As Nicolás walks away from the cathedral he remembers the corner store that holds a framed picture of the miraculous virgin. His mother named Nicolás after La Virgen Milagrosa: “Nicolás de La Virgen Veras was his name in full” (11). Nicolás wears a chain with a picture of La Virgen. When he walks by the shop the shutters are closed and most of the shop owners have locked up. There are few people on the streets. Nicolás carries his backpack with his mother’s shoe bumping against him as he goes. He stops at the first place he can find to get something to eat. Nicolás orders fresh tortillas and beans from a grandmotherly woman. He spends a few extra coins on a piece of fresh cheese, noting how rare it is to eat cheese or eggs up in the mountains where he lives with his grandfather.

The shop owner refers to Nicolás as “Chele, which was an adjective for ‘fair one.’” (12). He and his mother are both light skinned with light brown eyes. He learned in school that white people once conquered his region of Chalatenango. He doesn’t respond to being called Chele; he has learned not to. She refills his coffee and leans over to tell him that it is not safe for him to be out. She asks where he lives and exclaims that it is dangerous there. He explains that he came to see the funeral with his mother because she loves El Monsignor. The grandmother asks if his mother lives in town. Nicolás explains that she works as a nanny for a rich family, but he doesn’t know their last name or their address. The grandmother understands that something has happened to his mother at the Cathedral and asks if she was killed. After hearing this question Nicolás’s ears begin to ring and he rushes out of the restaurant. He decides to go back to the cathedral.

When he returns, the scene is calmer than when he left. The bodies have been removed and candles are lit throughout. Nicolás is sure he will find the address of the rich family his mother works for, arrive at their house, and find her alive. This is what he prays for as he walks through the cathedral. He looks up to find a candle lighting a painting of La Virgen Milagrosa. He prays to her just as his mother always taught him to. His mother called the Miraculous Mother his “mother, too” (16). Nicolás curls up under the image of his second mother and falls asleep in the church pew.

Prologue-Chapter 3 Analysis

The novel opens with a historical note that refers to events to come in the novel. This foreshadowing tells us what the protagonist is up against. The first event, the funeral of Archbishop Romero, is the opening scene of the novel. Therefore, we can assume that the second event mentioned in the historical note, the massacre of people at the Sumpul River, will close the novel.
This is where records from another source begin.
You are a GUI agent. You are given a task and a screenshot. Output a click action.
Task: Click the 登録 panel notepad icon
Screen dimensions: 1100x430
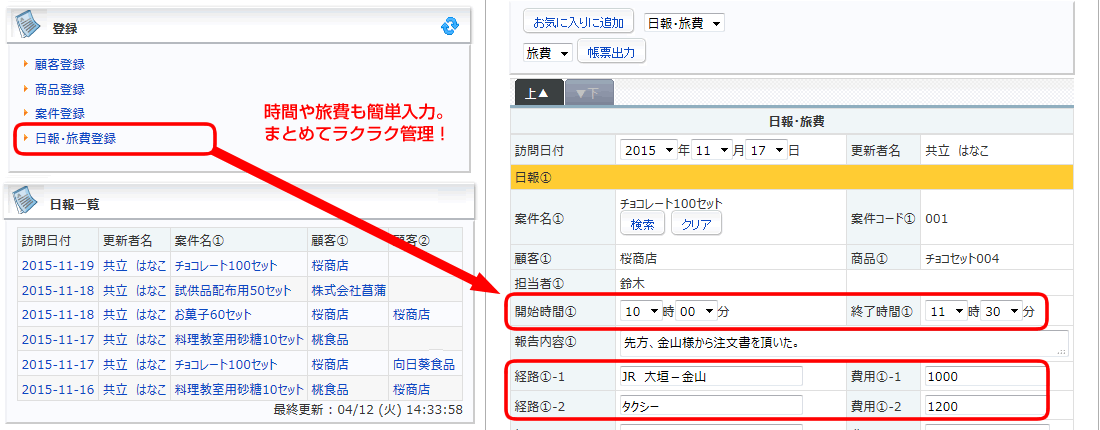click(x=29, y=26)
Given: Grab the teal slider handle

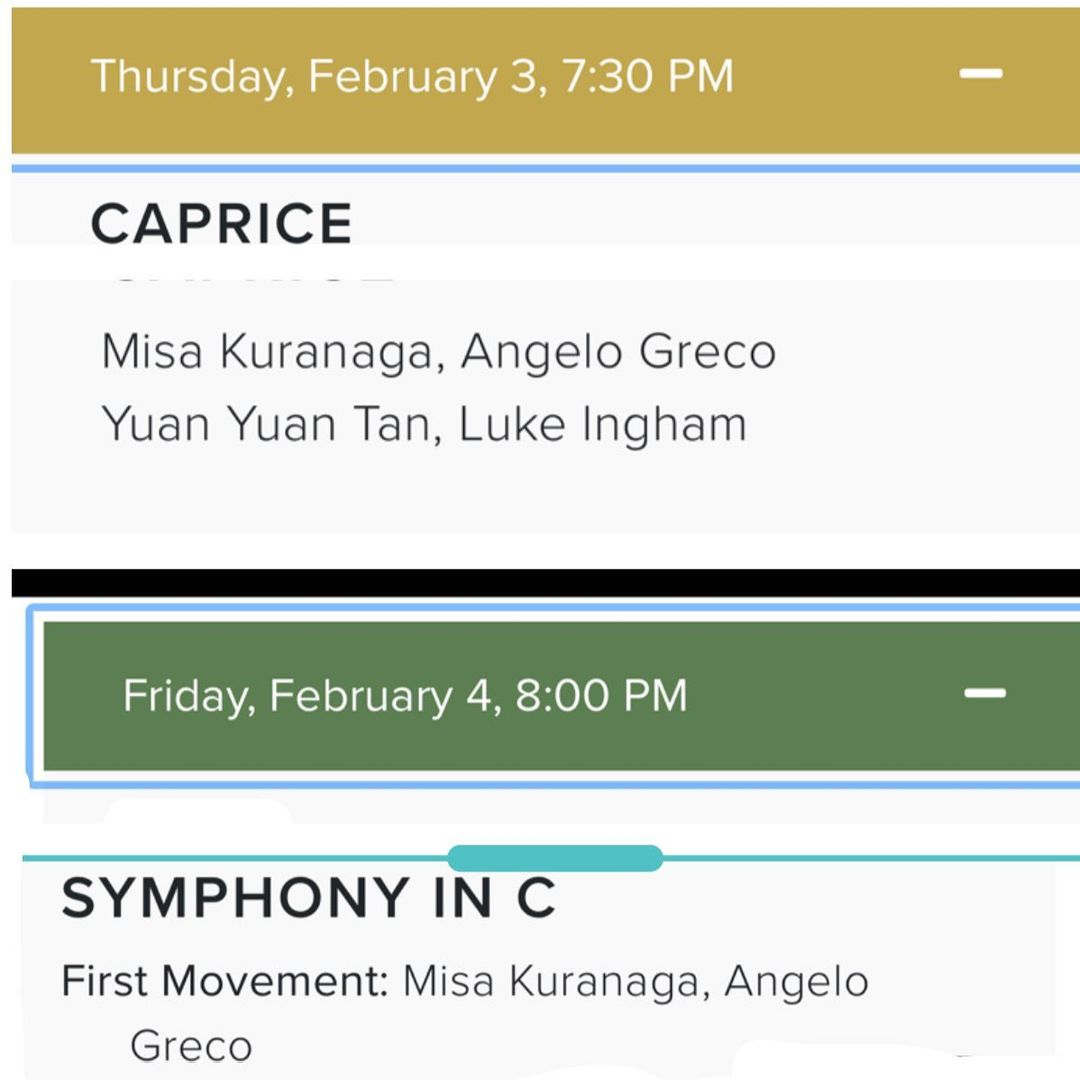Looking at the screenshot, I should [555, 858].
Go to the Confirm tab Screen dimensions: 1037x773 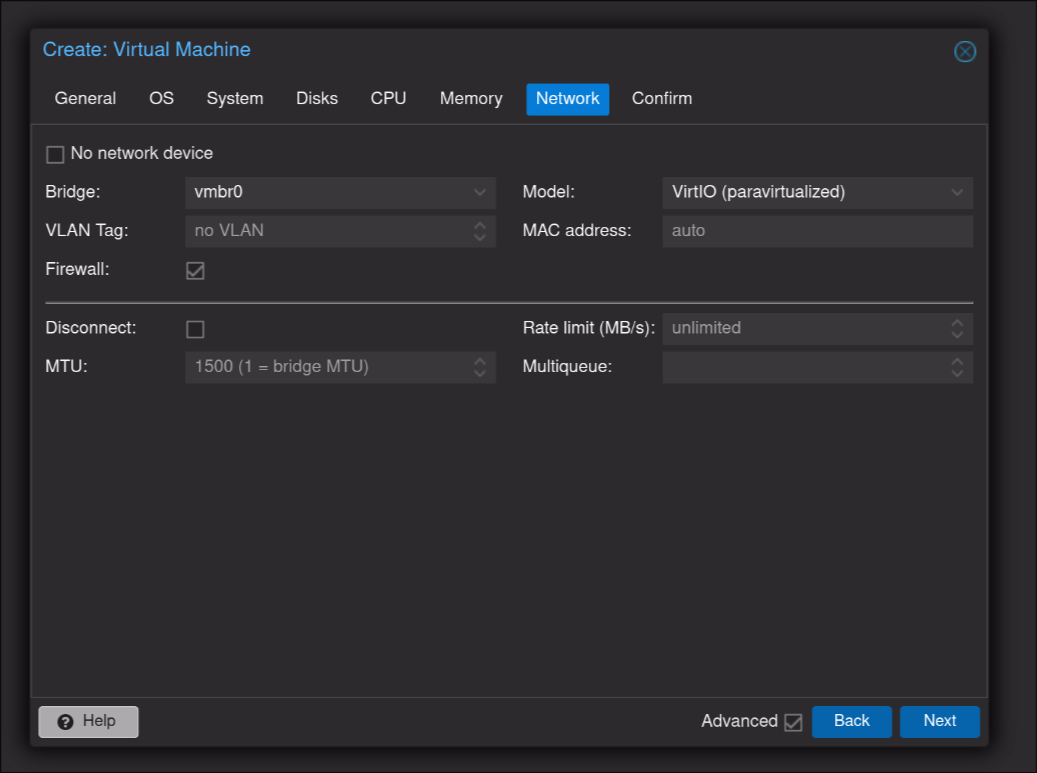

Indeed, the novel will end at the Sumpul, but much as Nicolás survives the violence of the opening scene, he will again survive the final massacre. The novel presents these historically accurate scenes through the lens of magical realism, a genre particularly well known in Latin American literature. Benitez places Nicolás in these historical scenes but rescues him from harm through the use of magical and spiritual thinking. La Virgencita becomes not just a religious symbol, but a living and speaking woman who guides Nicolás through an otherwise realistic if not harrowing journey.

 

The novel is further nuanced in that the protagonist is a child, so his mind is already accustomed to magical thinking. For example, he convinces himself, and the reader by proxy, that he must have misunderstood what he saw when his mother’s body was dragged away. He creates alternate realities in which she was not shot, only collapsed from heat, and is waiting for him at her employer’s residence. This gives him the strength to go on living after such a traumatic event. The reader is again introduced to magical realism when Nicolás begins to have a relationship with La Virgen. He recalls the way his mother “would march him up to the statue and light a votive under it. ‘Pray to La Virgencita, Nico,’ she said to him. ‘She’s your mother, too’” (16). La Virgencita becomes his second mother, figuratively replacing his dead mother and guiding him throughout the rest of the journey. The first three chapters of the novel set the scene and tone so that the reader understands we are witnessing actual historical events through the lens of both the mind of the child as well as the genre of magical realism.